→ **TASK INSTRUCTIONS**:
Return every line of the entries that includes the word "agent".

→ **INFORMATION SHOWN**:

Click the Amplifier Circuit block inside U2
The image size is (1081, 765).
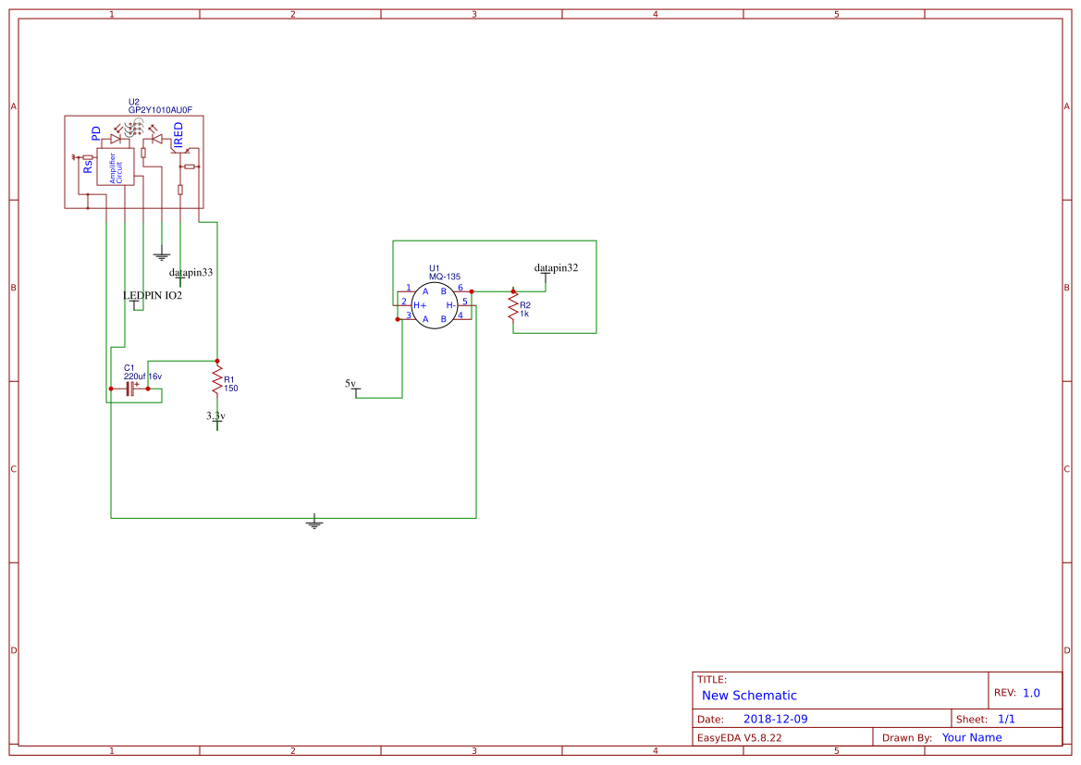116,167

--

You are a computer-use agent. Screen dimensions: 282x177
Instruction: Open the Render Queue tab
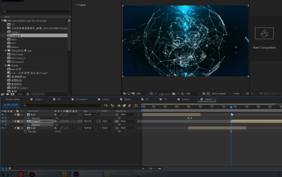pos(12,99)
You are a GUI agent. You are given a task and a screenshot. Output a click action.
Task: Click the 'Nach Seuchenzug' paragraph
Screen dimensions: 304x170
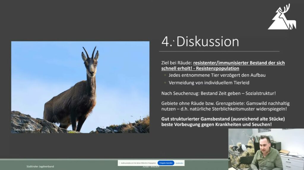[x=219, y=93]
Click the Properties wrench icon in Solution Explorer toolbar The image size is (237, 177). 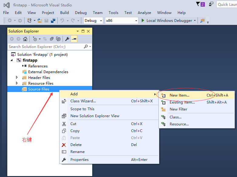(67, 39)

→ **COMPLETED EXERCISE**:
You are a computer-use agent. Screen dimensions: 282x177
You are a GUI agent. You are given a task and a screenshot. Output a click action.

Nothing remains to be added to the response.